• _WHAT THE EXERCISE ASKS_: Reproduce verbatim the part of the excerpt about Hoss in "Hedda" that runs from "Hoss ultimately had" up to and including "sobriety and not.".

··· EXCERPT ···

Hoss ultimately had to confront her feelings about Ejlert circa her days on the stage by stepping into his very shoes for this gorgeously sinuous film: “That came somehow with just being a woman at the time because it’s still [Ibsen’s] text. I’m saying a man’s words. There was no discrepancy. The fight is the same. Because of the patriarchal structure Eileen is under, that makes it so much more of an existential struggle for her than it is for Ejlert. That was just phenomenal to explore and work on.”
Something I always like to ask actors who play characters in various states of inebriation: What’s the secret to playing a good, old-fashioned sloppy drunk? By the end of “Hedda,” Eileen is properly sauced despite showing up to her former protégé’s party newly sober. Shooting out of order, Hoss had to teeter quite literally between different registers of sobriety and not.
“That was the main thing I always [asked] Nia, ‘So where am I now? What state am I in? How drunk is she?’ At a certain point, I also thought there are some moments, like when you go into water, that sober you. If you have this existential moment that she knows she probably lost her manuscript, after that, you’re not that drunk anymore. It’s as if it flushes all the alcohol out of your system. These were the things I had to be very precise with, and then you just have to rein it in. It’s such fun playing drunk, but it’s not very interesting to watch,” she laughed. “It’s always more interesting to see someone struggling, trying to keep it together, because that’s what drunks do. They pretend they’re not drunk.”
Hoss’ character in “Tár” — Lydia’s (Blanchett) partner but also the first violinist of the Berlin symphony — is more emotionally restricted and always watching. In “Hedda,” Hoss gets to unleash emotionally, though onscreen breakdowns never take a piece out of her the way they might other actors.
“I’m good at switching off because, at the end of the day, I experience it in this moment. I just try to live it in that moment, and then when it’s over, it’s over,” Hoss said. “You have to hold it at a certain energy level because you know you probably have to do it several times. So I know I can’t relax, but I don’t stay in it because I’m not living it then. Once the scene is over, I have a little break, and then I go back in, but I don’t carry it. It’s not intervening in my life.”

··· GIVEN DATA ···

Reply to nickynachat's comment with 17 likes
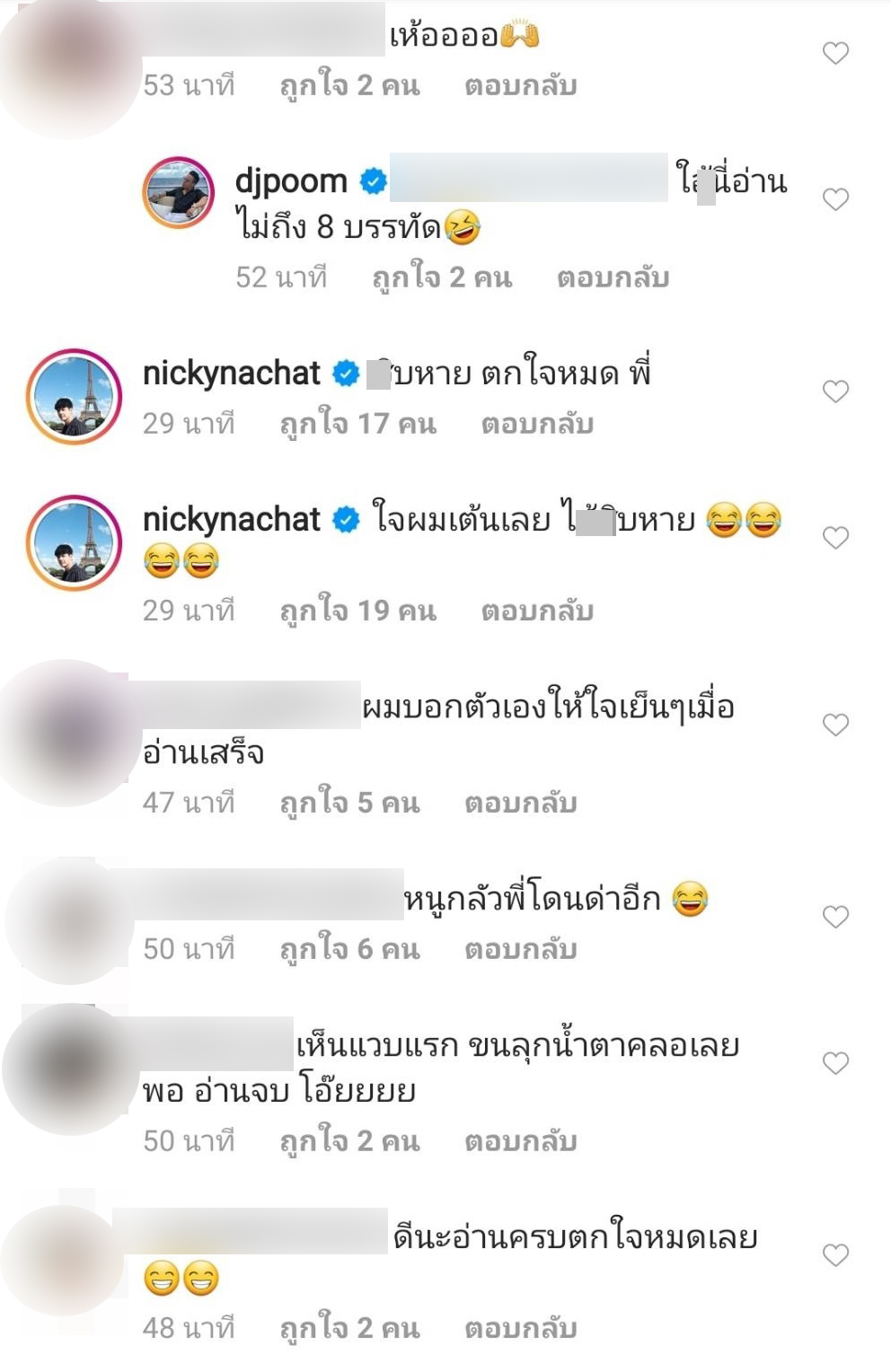This screenshot has width=891, height=1372. (x=537, y=424)
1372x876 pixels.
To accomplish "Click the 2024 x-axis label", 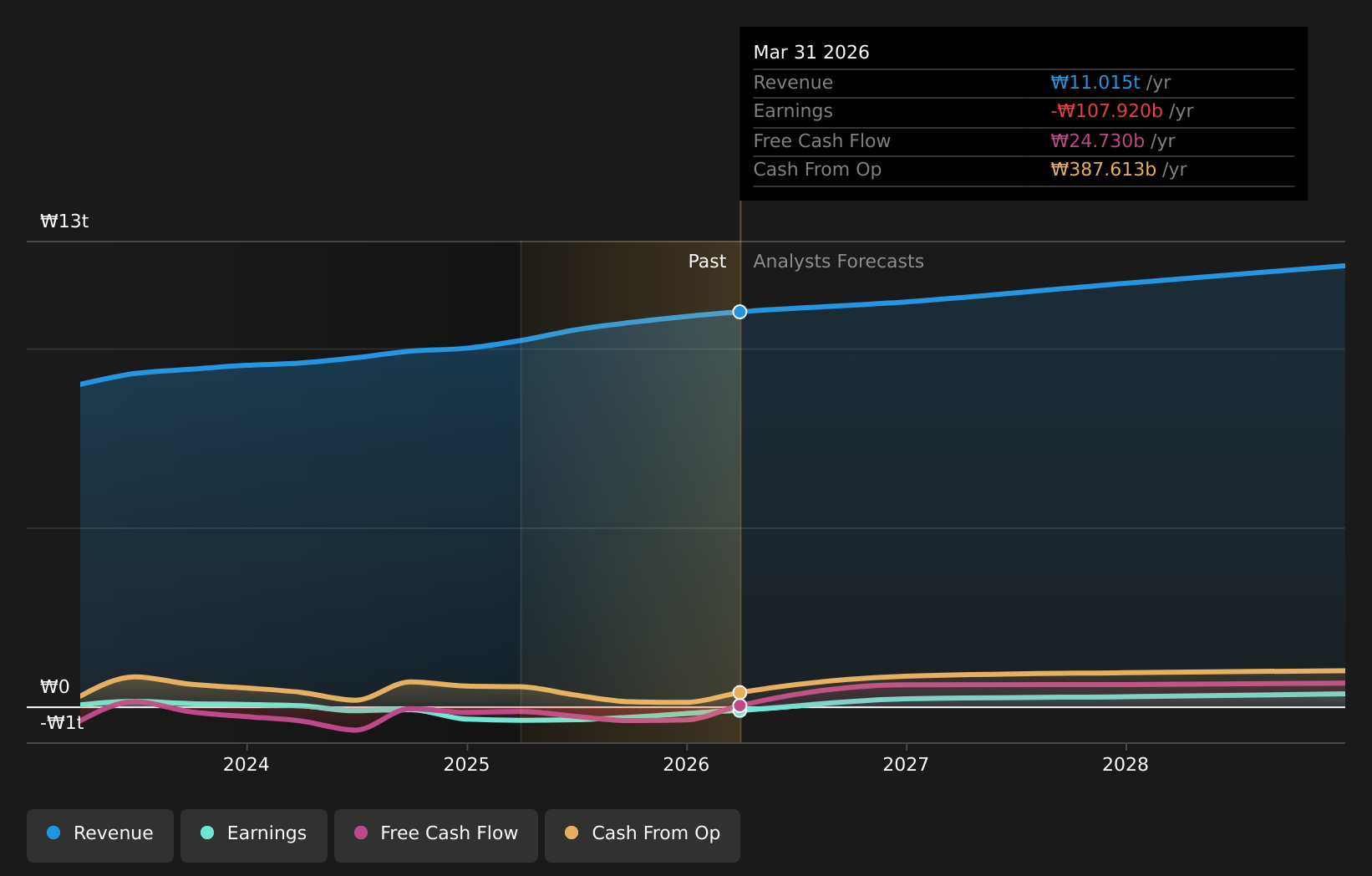I will pos(246,765).
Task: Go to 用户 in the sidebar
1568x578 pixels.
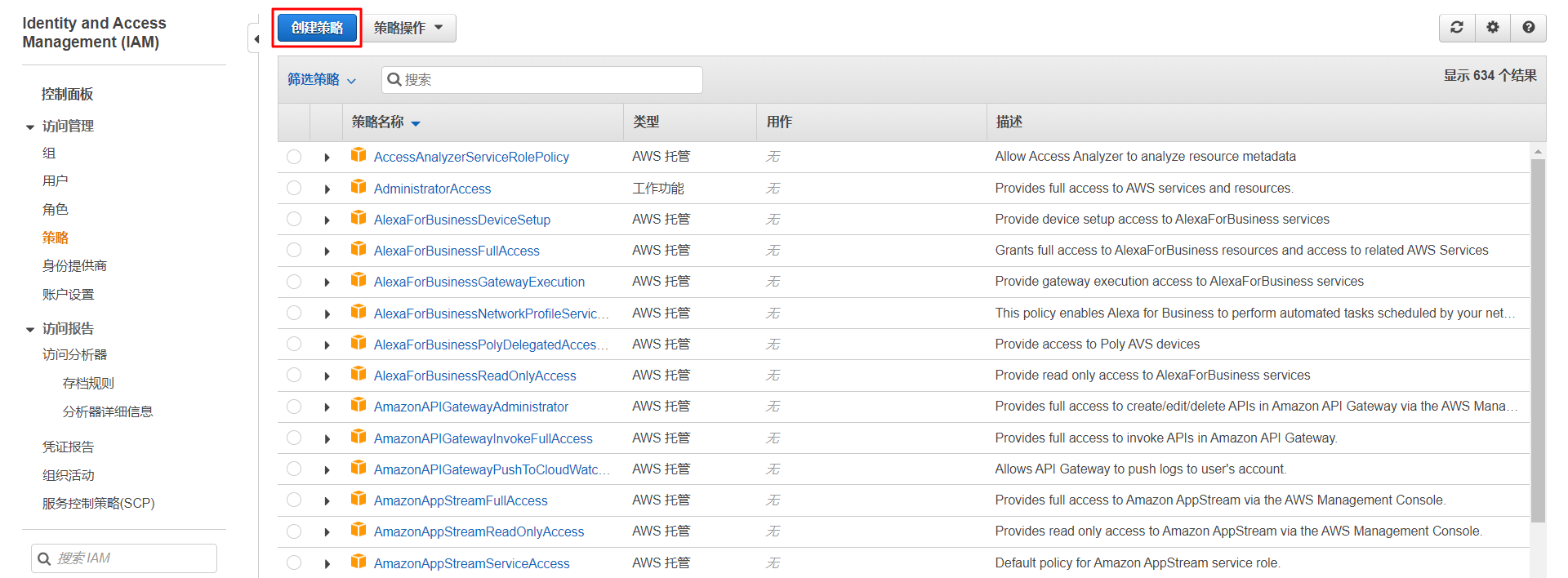Action: 56,180
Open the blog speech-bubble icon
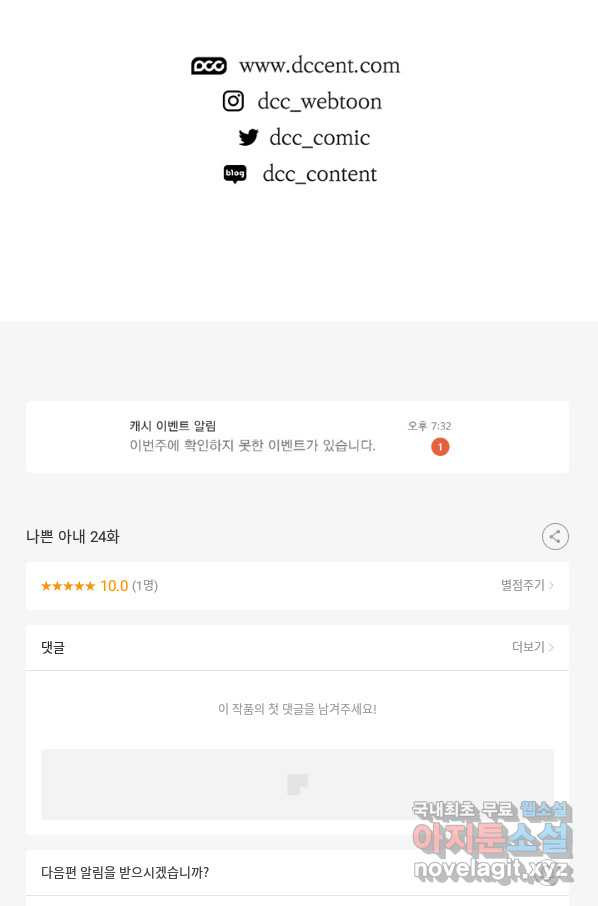 point(235,174)
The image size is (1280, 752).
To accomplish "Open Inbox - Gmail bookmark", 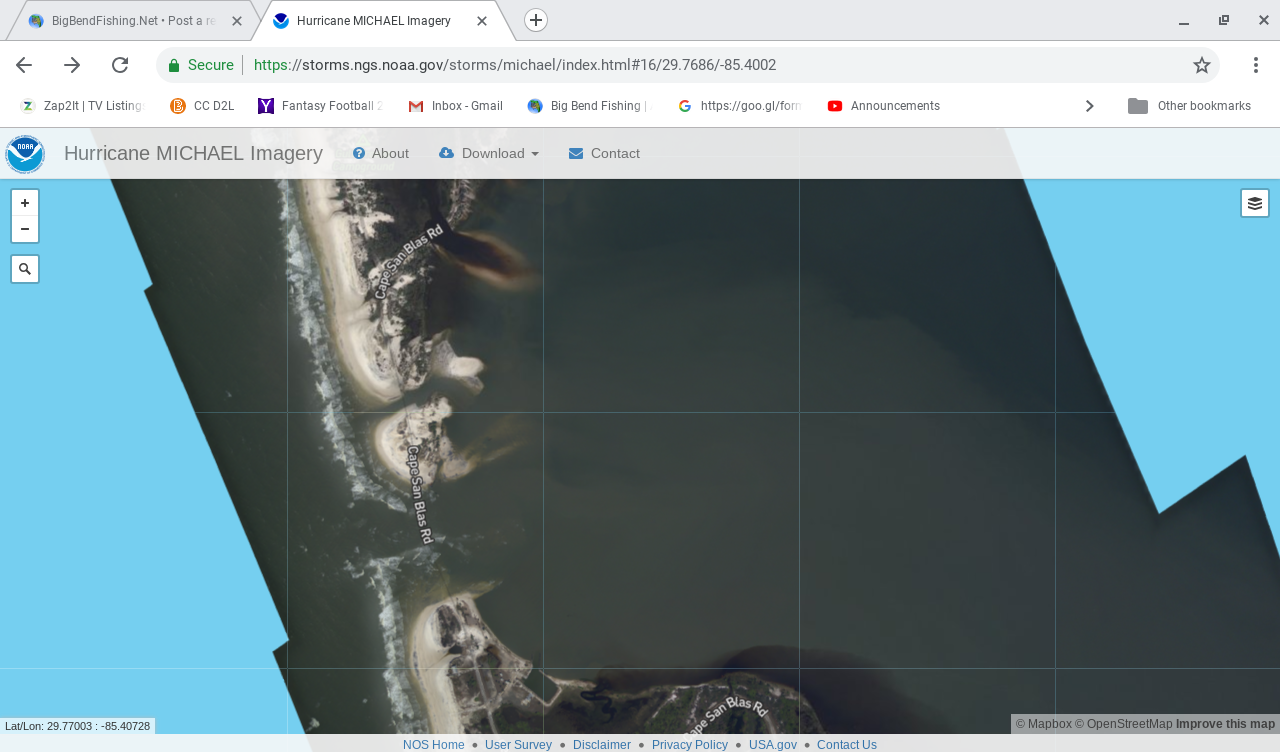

···

• _EXPECTED ANSWER_:
Hoss ultimately had to confront her feelings about Ejlert circa her days on the stage by stepping into his very shoes for this gorgeously sinuous film: “That came somehow with just being a woman at the time because it’s still [Ibsen’s] text. I’m saying a man’s words. There was no discrepancy. The fight is the same. Because of the patriarchal structure Eileen is under, that makes it so much more of an existential struggle for her than it is for Ejlert. That was just phenomenal to explore and work on.”
Something I always like to ask actors who play characters in various states of inebriation: What’s the secret to playing a good, old-fashioned sloppy drunk? By the end of “Hedda,” Eileen is properly sauced despite showing up to her former protégé’s party newly sober. Shooting out of order, Hoss had to teeter quite literally between different registers of sobriety and not.